On top of all these, we have Hadoop Common which is core framework written for processing distributed large set of data to handling the hadoop features.
Hadoop Use case explained:-
Let me take scenario before apache hadoop is introduced into software world
i am going to explain about the use cases of data processing for one big data company.
Retail
company has 20000 stores in the world. Each store will have the data
related to products in different regions.This data will be stored in
different data sets including different popular databases in multi
software environment.

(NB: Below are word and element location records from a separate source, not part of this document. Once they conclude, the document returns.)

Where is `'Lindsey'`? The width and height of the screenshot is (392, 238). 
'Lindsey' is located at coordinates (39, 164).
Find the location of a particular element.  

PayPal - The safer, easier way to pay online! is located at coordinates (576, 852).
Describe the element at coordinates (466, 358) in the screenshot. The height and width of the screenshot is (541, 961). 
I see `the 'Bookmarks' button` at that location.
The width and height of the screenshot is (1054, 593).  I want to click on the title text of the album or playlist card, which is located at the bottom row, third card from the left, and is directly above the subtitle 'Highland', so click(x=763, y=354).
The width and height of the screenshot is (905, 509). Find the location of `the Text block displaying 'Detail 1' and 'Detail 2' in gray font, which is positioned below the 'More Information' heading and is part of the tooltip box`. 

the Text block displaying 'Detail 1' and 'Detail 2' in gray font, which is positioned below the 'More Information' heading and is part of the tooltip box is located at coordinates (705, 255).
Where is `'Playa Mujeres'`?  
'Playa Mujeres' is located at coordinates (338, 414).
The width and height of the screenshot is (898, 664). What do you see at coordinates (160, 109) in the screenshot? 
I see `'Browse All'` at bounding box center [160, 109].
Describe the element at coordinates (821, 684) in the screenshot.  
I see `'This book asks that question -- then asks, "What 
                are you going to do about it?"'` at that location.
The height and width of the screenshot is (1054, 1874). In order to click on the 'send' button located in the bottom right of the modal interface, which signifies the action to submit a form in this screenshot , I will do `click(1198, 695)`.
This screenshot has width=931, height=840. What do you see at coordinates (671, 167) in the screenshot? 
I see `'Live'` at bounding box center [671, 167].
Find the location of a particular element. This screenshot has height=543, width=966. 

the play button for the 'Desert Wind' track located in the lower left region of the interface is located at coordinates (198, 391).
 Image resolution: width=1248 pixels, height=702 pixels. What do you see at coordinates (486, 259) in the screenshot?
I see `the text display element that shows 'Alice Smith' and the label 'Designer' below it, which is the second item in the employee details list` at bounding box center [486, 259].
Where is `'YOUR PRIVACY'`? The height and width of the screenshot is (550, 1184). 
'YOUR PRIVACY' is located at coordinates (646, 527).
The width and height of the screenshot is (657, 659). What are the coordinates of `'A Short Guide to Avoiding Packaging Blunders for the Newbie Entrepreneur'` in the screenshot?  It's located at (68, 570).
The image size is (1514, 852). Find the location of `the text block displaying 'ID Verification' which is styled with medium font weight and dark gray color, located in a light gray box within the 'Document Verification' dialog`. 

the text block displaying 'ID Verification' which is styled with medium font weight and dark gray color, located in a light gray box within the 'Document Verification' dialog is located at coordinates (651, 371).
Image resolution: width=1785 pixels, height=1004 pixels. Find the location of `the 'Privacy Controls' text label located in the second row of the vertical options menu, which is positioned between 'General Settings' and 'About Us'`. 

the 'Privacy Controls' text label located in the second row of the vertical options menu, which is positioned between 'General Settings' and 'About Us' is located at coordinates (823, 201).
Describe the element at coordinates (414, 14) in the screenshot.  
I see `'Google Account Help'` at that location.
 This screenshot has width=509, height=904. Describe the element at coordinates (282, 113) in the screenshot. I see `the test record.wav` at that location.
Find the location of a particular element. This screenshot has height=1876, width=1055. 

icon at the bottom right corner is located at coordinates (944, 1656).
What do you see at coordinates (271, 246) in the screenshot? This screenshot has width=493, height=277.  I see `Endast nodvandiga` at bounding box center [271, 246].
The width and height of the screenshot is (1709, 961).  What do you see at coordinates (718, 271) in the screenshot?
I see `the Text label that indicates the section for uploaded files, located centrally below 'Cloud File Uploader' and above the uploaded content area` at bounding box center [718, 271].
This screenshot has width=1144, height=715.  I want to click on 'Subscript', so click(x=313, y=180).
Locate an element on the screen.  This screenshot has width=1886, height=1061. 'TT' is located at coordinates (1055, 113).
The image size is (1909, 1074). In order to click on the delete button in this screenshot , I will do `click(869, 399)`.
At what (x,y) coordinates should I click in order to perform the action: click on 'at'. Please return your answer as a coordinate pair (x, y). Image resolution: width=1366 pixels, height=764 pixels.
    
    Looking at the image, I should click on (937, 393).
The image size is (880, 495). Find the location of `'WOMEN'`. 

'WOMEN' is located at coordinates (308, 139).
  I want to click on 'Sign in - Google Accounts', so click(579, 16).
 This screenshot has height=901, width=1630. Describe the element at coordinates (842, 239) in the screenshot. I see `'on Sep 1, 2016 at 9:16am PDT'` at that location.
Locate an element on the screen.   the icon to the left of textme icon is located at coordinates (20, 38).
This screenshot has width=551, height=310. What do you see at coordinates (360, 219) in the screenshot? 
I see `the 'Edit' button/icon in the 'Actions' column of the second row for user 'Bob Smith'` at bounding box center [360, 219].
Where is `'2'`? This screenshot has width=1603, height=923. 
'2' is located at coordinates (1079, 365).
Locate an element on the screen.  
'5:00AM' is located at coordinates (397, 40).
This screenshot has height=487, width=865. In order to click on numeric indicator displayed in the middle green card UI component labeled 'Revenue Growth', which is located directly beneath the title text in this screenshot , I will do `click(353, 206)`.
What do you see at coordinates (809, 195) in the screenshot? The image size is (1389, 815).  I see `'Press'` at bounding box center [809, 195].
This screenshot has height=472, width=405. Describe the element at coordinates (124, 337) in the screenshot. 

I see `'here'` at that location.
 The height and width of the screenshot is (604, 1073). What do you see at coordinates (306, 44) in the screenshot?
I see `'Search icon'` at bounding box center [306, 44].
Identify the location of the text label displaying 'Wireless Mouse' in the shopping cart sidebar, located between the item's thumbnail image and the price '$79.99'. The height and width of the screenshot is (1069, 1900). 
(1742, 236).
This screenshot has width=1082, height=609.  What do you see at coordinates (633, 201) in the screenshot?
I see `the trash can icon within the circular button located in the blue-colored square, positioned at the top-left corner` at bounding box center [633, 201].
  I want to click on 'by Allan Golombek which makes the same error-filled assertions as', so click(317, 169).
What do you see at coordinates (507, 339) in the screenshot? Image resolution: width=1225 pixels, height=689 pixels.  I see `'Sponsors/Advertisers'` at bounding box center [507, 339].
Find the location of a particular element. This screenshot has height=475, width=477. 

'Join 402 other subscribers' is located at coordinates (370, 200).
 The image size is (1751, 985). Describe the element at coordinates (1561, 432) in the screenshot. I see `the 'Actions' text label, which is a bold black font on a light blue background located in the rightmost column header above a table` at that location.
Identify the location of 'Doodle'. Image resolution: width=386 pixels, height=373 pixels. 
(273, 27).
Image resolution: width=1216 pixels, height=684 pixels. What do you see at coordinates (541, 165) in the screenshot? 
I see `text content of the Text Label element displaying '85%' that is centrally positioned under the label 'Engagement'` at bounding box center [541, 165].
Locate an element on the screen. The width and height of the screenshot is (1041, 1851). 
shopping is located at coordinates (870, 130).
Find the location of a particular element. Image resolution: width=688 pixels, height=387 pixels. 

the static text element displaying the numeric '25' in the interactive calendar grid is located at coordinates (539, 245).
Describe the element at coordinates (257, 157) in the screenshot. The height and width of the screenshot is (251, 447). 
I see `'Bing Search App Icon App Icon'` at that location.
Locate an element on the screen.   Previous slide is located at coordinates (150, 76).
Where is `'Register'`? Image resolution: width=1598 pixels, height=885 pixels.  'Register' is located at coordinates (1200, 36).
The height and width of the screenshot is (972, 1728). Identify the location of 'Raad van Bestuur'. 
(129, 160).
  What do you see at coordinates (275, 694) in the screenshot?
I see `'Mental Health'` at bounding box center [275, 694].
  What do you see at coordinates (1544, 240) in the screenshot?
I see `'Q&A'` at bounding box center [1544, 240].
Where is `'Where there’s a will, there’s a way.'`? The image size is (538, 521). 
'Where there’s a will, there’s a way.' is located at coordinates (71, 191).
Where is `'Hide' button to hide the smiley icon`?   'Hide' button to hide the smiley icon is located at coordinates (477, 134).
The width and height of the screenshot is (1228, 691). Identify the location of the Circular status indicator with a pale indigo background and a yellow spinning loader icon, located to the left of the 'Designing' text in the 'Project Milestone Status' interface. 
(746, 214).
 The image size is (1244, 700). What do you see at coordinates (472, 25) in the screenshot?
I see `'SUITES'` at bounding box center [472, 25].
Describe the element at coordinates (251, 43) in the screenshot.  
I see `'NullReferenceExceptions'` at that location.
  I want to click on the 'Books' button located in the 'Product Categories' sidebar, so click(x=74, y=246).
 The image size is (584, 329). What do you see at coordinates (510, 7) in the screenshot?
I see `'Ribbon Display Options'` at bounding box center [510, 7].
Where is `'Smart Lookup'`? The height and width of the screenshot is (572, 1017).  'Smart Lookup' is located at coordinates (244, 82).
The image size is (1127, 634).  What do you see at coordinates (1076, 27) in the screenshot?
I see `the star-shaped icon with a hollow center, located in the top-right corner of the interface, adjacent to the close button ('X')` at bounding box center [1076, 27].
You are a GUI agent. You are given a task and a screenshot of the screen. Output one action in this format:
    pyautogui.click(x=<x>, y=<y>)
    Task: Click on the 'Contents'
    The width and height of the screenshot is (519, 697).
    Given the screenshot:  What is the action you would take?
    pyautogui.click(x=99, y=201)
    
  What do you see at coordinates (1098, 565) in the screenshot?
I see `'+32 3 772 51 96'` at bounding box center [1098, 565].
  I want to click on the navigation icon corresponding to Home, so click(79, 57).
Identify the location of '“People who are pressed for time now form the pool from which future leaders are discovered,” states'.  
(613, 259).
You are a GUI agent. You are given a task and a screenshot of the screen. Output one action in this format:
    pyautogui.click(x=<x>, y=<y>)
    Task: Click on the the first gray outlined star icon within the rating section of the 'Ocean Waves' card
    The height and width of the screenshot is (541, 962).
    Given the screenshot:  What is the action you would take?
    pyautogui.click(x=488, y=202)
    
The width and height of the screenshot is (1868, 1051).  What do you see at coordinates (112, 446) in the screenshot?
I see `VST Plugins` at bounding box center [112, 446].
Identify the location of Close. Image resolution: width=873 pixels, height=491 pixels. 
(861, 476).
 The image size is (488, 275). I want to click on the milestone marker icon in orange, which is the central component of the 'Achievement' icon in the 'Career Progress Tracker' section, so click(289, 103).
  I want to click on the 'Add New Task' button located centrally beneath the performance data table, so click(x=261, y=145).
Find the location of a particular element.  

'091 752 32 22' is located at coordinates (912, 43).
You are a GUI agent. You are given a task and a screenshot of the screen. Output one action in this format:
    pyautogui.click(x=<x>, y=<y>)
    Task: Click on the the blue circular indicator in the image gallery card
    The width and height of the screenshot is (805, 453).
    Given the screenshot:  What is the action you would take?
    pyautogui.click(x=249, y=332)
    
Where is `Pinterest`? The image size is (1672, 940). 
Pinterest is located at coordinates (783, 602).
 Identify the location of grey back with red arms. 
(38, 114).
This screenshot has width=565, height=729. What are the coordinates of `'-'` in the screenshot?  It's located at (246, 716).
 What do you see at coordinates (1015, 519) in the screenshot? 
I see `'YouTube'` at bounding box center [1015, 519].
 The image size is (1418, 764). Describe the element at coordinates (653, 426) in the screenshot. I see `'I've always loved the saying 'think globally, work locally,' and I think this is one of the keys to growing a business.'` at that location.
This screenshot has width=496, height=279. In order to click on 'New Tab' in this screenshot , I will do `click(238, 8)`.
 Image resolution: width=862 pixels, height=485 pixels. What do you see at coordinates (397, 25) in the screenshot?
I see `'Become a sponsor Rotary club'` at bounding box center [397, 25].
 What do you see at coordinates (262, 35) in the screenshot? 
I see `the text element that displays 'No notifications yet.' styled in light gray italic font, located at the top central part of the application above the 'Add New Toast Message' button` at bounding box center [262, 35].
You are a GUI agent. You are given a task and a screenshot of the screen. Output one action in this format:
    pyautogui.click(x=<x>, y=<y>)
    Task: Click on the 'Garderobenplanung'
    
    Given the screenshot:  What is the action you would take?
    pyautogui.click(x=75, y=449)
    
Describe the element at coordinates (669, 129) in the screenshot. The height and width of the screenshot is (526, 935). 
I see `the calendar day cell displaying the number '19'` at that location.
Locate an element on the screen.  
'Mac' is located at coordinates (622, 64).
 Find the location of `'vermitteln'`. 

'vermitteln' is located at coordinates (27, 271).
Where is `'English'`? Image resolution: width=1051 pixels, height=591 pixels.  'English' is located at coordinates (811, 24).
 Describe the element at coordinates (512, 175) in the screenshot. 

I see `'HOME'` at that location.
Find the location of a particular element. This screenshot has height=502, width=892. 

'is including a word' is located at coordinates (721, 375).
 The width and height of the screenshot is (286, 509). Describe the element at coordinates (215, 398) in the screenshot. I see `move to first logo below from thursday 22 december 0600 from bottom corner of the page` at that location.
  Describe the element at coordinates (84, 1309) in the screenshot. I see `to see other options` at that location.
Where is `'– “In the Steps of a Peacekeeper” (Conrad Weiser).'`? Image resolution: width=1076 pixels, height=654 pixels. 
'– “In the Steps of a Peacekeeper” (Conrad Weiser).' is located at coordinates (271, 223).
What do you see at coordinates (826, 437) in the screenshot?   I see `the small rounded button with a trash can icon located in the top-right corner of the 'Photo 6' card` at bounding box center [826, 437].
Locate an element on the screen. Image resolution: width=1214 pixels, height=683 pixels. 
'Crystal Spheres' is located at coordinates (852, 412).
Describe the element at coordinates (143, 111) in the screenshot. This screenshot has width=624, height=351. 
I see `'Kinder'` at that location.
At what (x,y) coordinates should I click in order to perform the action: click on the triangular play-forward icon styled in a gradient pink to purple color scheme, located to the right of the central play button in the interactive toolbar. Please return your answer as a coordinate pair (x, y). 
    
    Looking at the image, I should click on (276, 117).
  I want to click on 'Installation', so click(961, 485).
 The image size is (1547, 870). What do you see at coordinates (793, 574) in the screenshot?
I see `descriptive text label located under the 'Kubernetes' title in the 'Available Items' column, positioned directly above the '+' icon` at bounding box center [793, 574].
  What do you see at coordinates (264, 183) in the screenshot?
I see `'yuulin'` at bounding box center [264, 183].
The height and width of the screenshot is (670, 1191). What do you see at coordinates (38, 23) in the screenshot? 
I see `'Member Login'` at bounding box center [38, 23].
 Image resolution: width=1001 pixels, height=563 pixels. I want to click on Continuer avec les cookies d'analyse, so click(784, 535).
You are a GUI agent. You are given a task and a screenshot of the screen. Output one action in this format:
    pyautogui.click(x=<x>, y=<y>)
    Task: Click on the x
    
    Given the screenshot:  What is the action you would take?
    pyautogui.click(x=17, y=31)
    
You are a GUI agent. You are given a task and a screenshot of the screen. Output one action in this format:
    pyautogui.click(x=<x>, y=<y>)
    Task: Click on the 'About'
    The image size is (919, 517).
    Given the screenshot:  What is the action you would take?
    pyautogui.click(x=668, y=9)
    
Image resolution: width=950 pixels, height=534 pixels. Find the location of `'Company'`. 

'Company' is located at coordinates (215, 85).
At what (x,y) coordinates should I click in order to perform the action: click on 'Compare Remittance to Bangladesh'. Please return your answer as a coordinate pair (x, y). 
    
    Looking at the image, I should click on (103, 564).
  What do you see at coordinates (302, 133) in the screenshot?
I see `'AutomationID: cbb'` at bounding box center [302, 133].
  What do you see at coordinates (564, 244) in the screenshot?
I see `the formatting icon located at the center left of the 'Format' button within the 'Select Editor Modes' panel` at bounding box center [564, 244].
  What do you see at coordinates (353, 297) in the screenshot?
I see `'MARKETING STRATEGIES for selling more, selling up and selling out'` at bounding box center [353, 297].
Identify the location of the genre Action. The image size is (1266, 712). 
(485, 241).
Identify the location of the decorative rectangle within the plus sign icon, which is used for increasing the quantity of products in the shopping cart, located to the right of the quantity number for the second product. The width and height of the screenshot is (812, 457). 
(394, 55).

Data company would need licenses of different
softwares including databases and hardware
For each month, if this company wants to process the data by store wise for finding the best product as well as loyal customer that means we need to process and calculate the data and findout the best customer as well as best selling product in each region to give better offers.
Assume
that 2000 stores will have the data of all the products and customer
details, and customer purchase information per each stores.
To target the the below use cases.
To
find the popular product sold in the last year Christmas per the Store
A, so that this year we can target the customers to give different
discounts for this products
Top 10 Products sold
selecting the top 100 customers per each store to give more offers.
From the technical point of view, we have large data infrastructure to store this data as well as we need to process the data, for this we need data warehousing tools to process this normalized and unorganized which are costly. and also storing should have reliable as it will impact the data loss
Over this time data process is complex and license cost of maintain is more.
Suppose
10000 more stores added, data is grown, more nodes are added to current
infrastructure, but overall performance system degrades as the nodes
are added
Apache hadoop solve the above problems.